Some Mantuan paintings therefore passed from Prague via Christina to the Orleans Collection, while more were bought by French collectors in the London "Sale of the Late King's Goods" in 1650, and later found their way to the Palais-Royal. For example, an Infancy of Jupiter by Giulio Romano, bought from Mantua, left Charles' collection for France, passed to the Orleans Collection and the London sales, and after a spell back in France returned to England and was later bought by the National Gallery in 1859. Other paintings in the same series were recovered for the Royal Collection in 1660; Charles II was able to exert pressure on most English buyers of his father's collection, but those gone abroad were beyond his reach. One important Rubens of Charles', the Landscape with St George and the Dragon (of 1630 - St George has Charles's features, the rescued princess those of his Queen), which passed via the Ducs de Richelieu to the Palais-Royal and London, had always been recognised for what it was, and was bought back for the Royal Collection by George IV in 1814.
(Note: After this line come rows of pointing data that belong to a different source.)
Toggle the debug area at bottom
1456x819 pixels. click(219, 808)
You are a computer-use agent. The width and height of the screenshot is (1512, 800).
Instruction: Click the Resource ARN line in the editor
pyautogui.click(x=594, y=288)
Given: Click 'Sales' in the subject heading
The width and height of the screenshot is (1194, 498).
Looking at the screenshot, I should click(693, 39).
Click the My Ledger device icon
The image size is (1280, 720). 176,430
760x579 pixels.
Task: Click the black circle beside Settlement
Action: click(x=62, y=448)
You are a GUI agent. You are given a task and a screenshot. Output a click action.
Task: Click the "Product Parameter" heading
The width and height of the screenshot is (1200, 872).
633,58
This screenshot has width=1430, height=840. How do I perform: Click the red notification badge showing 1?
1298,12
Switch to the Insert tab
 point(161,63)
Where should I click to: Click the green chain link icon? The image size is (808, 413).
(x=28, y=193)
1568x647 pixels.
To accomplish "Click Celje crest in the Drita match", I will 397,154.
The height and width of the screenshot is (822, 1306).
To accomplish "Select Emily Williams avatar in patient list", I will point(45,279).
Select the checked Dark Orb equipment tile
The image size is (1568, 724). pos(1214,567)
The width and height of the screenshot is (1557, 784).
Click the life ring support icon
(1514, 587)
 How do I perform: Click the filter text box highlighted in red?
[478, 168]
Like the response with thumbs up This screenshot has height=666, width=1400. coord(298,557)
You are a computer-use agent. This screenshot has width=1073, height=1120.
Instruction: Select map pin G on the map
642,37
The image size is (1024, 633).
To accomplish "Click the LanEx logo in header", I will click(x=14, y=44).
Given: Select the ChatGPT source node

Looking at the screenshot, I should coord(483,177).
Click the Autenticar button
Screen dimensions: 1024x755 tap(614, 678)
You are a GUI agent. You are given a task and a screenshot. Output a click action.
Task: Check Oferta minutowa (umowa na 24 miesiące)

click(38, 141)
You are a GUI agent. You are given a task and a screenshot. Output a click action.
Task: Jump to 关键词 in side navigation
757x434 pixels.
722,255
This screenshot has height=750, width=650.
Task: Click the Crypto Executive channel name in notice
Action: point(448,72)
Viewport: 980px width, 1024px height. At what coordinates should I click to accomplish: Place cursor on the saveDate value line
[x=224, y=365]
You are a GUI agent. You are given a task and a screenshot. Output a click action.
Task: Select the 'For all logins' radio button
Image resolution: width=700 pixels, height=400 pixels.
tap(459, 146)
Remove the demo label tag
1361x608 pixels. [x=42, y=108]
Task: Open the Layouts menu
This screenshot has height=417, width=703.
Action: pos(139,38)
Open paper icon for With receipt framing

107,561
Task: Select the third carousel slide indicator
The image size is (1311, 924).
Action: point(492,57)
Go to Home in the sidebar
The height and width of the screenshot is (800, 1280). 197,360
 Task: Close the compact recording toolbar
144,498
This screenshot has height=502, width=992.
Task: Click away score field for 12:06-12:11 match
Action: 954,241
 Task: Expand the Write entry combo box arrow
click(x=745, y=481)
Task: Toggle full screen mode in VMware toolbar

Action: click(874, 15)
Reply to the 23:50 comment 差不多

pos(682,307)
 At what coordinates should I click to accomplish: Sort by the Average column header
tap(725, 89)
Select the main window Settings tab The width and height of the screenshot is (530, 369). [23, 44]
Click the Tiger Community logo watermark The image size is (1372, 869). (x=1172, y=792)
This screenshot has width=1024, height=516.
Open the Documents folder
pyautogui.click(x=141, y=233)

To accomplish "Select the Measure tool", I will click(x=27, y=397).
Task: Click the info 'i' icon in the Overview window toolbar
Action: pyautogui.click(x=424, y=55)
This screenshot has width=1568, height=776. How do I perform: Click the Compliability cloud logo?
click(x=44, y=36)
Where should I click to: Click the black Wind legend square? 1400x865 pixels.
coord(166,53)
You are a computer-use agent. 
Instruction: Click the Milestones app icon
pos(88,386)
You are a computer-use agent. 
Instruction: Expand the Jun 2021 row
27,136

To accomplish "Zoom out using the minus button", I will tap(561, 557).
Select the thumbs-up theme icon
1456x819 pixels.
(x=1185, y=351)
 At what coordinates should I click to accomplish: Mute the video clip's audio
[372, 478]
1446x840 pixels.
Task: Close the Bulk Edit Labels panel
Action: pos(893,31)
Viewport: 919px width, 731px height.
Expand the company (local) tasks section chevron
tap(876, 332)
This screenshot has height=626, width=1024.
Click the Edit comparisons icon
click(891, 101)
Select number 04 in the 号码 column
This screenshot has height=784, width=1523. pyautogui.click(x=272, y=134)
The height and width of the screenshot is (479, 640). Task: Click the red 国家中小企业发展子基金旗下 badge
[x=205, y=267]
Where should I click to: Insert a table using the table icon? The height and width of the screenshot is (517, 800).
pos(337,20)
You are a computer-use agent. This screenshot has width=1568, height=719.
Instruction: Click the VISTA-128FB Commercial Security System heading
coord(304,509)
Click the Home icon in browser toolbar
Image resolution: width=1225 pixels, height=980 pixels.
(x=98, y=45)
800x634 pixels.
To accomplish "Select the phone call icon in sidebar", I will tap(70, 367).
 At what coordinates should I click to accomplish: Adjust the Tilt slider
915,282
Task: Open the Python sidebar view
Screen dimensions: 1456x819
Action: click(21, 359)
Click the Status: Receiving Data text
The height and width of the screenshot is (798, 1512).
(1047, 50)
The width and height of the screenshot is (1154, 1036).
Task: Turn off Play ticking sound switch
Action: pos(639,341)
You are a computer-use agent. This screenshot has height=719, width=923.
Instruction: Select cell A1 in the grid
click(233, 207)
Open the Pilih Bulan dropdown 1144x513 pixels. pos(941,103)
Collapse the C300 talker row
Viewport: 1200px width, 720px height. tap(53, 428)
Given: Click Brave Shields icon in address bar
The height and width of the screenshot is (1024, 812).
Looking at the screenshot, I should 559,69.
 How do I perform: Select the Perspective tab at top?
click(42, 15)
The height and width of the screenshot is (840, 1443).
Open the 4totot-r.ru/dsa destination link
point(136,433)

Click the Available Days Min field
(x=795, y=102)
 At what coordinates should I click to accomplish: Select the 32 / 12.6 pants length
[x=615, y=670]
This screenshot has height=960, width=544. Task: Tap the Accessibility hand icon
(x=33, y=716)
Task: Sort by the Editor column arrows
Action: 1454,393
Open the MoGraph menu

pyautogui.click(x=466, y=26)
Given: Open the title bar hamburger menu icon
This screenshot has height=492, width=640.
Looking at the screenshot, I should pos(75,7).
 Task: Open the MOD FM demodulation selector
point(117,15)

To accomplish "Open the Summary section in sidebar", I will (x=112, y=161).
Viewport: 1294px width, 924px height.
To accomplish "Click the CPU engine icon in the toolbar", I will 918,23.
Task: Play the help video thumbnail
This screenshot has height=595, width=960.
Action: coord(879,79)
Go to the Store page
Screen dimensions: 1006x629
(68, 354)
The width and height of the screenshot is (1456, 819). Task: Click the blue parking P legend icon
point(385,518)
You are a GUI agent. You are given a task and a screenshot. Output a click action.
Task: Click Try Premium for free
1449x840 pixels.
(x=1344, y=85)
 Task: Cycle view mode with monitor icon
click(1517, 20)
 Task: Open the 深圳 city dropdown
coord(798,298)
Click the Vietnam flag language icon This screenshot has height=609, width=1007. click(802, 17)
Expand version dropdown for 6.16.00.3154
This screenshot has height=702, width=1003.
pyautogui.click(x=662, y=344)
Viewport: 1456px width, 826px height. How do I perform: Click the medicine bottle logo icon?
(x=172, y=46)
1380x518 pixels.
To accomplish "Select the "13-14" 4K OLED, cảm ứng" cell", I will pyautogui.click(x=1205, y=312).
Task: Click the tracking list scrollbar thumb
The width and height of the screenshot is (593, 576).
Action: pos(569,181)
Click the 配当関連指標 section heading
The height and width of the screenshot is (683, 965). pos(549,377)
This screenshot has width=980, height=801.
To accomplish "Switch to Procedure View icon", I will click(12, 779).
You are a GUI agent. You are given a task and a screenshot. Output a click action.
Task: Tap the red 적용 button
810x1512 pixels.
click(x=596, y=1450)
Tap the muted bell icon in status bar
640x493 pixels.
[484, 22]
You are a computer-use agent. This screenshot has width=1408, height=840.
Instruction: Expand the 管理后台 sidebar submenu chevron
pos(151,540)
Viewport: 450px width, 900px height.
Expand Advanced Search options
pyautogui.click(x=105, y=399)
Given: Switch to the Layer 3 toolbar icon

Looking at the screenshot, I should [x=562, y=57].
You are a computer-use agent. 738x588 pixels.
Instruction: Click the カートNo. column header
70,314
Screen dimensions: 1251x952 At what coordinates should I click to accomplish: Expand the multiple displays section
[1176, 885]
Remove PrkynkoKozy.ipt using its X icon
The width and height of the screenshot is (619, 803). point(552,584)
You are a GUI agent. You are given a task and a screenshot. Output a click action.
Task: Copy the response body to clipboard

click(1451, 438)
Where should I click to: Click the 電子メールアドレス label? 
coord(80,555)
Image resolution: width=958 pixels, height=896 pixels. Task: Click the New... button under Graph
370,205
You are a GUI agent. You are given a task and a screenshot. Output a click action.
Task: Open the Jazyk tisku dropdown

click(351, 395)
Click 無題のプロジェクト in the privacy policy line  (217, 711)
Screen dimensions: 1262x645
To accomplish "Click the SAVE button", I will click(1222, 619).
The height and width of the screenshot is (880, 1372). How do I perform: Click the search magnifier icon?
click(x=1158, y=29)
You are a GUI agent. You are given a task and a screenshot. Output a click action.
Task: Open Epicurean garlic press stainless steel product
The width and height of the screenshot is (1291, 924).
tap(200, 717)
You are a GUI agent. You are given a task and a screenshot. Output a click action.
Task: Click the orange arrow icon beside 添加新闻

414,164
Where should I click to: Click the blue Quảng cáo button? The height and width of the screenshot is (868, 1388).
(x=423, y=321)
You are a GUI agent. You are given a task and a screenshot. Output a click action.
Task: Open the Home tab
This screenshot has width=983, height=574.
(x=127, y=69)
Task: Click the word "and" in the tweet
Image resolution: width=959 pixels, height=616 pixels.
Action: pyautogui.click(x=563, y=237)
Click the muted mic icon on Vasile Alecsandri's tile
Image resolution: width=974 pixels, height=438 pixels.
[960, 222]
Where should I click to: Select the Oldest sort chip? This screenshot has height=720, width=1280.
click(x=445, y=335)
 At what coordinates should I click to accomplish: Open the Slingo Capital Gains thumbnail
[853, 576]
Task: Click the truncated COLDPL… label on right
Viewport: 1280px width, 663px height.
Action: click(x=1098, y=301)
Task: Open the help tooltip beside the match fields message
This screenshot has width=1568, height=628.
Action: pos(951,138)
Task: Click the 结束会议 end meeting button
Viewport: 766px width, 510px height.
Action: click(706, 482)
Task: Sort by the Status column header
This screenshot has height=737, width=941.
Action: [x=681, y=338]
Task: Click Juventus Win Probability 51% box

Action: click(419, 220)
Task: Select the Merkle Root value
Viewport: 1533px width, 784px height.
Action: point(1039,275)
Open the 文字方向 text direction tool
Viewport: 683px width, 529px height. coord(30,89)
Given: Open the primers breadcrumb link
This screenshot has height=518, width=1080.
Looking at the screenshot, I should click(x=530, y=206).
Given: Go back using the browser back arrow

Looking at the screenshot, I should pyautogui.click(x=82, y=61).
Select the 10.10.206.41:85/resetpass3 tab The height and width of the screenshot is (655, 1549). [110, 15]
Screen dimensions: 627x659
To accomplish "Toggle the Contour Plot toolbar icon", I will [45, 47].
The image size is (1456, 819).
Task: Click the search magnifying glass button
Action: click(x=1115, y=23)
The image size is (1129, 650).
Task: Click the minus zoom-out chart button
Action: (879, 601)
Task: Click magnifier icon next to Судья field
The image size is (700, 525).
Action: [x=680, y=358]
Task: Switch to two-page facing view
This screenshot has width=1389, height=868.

Another picture commissioned by Charles, the Finding of Moses by Gentileschi, painted for the Queen's House, Greenwich, was returned to Charles' widow Henrietta Maria in France in 1660. By the time it entered the Orleans Collection a half-century later, it was regarded as by Velázquez. It then was one of the Castle Howard paintings, and was only correctly identified after the existence of Gentileschi's second version in the Prado became known in England. After a sale in 1995 it is now on loan to the National Gallery from the current owner. Phillippe's father's first wife, Henrietta Anne Stuart, was Charles I's daughter, and her small but select collection had been mostly given to her by her brother Charles II from the reclaimed royal collection on her marriage in 1661. On her death forty years later this was left to Phillippe.